Archive: 10 Years of The Studio Museum in Harlem

Championing Black Art.

The Studio Museum in Harlem is a global leader in researching and promoting Black artistic culture. Since its founding in 1968, the museum has championed artists of African descent and provided a cultural hub for the Harlem community. When Champions was founded in 2010, our working relationship with the Studio Museum began almost immediately and has continued through today. 

We started by partnering on individual projects and grew to be close collaborators. At the time, the museum had a logo, but not a system. With each project, we challenged ourselves to build the brand and a legacy by implementing consistent and meaningful logo placement, typeface selection, and layout. Our role became almost that of an in-house design team, responding to the needs of curatorial, communications, and development departments. 
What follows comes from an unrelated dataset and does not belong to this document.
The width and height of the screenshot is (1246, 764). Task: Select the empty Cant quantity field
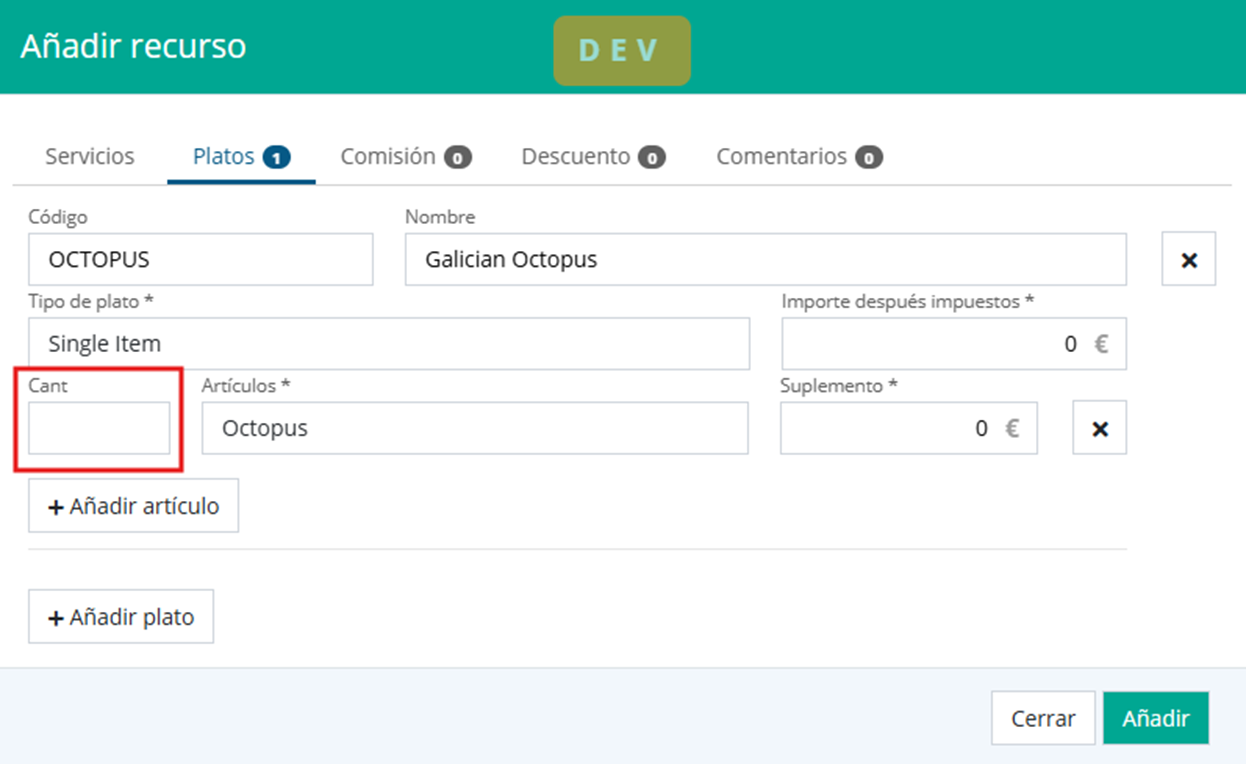coord(99,428)
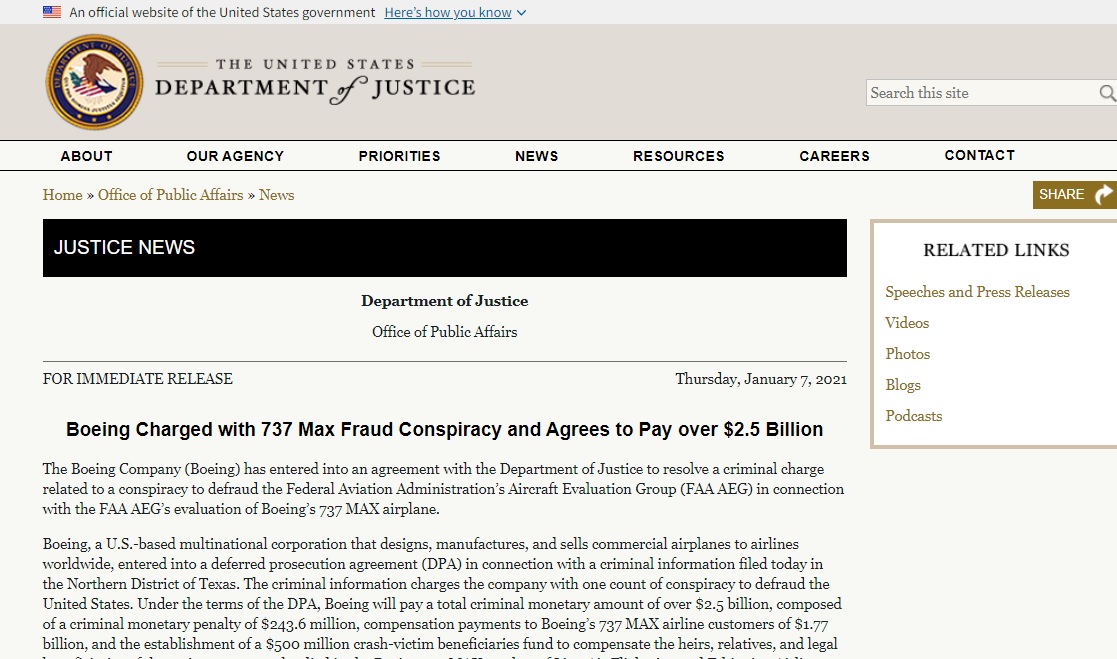
Task: Open the OUR AGENCY menu
Action: 235,156
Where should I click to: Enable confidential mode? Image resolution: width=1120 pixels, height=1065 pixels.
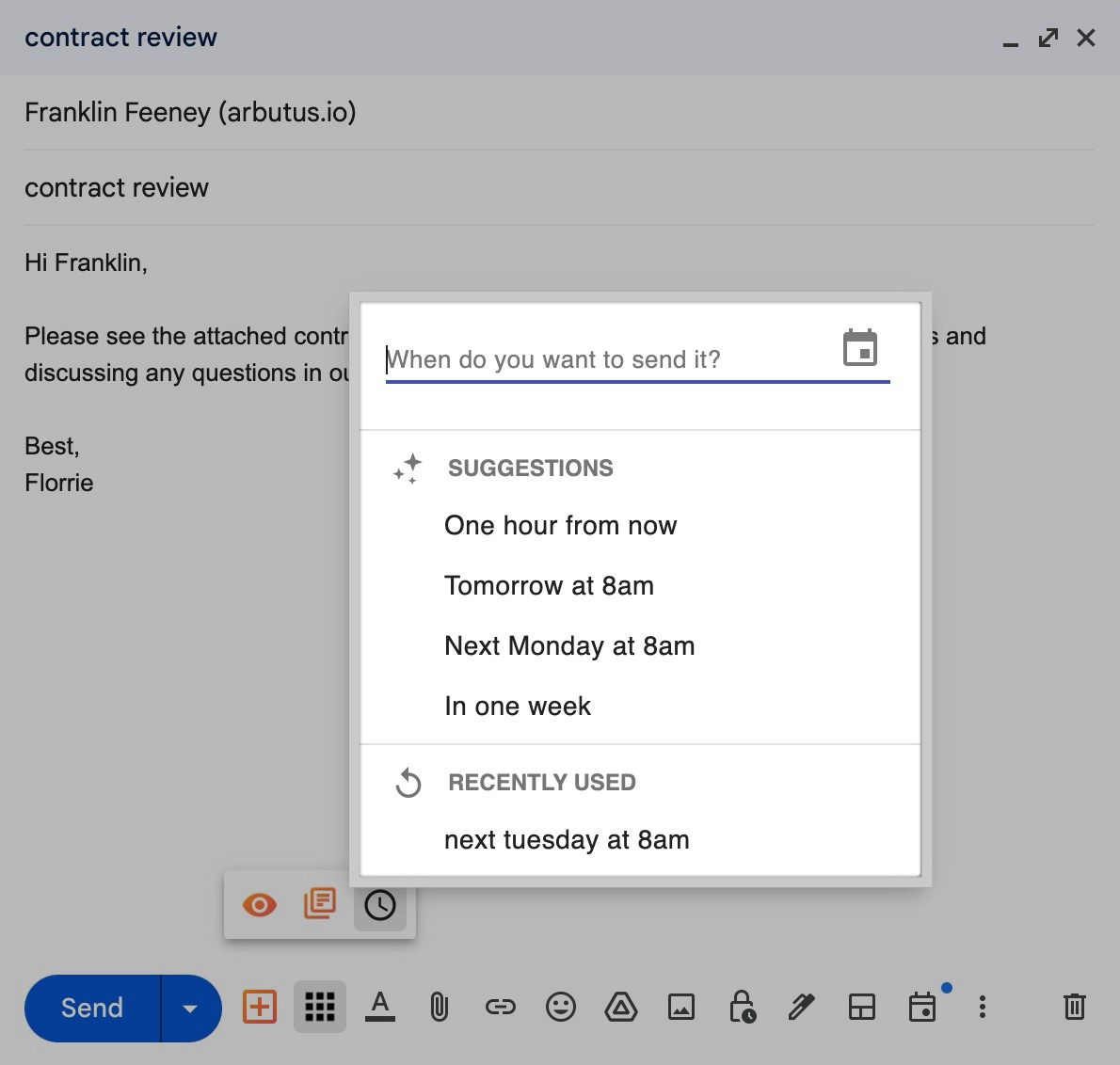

We have chosen Harlem as the place for this more experimental, less institutionalized Museum.

The Studio Museum in Harlem Founders, 1968.

“Ellison at 100: Reading Invisible Man” commemorated the 100th anniversary of the birth of Ralph Ellison with an abridged reading of Invisible Man at the Schomburg Center for Research in Black Culture.

The job of a curator is to make exhibitions that both ask and answer questions about art and artists.

Thelma Golden, Director and Chief Curator

September 2, 2011 marked the centennial of Romare Bearden’s birth; it was also the beginning of a year of international celebration. “The Bearden Project” collected one hundred pieces of art inspired by his life and legacy.  One of our first collaborations for The Studio Museum, “The Bearden Project” included an overall visual identity for the exhibition, a website, and a catalog. 

“Speaking of People: Ebony, Jet and Contemporary Art” explores how artists today use the once leading African American magazines as a resource and an inspiration. Champions created the visual identity for the exhibition, communications materials, and a catalog. 

Stanley Whitney: Dance the Orange was the artist’s first New York City solo museum exhibition. Organized by Lauren Haynes, the show included twenty-eight of his almost-architectural, intensely color-based, abstract paintings and works on paper that explore the space between structure and improvisation.

In addition to exhibitions and catalogues, The Studio Museum in Harlem produces two fundraising events a year: the annual Gala and Spring Luncheon. We created invitations that both celebrated and unified these events under the Studio Museum brand while creating space for individual expression to build excitement each year.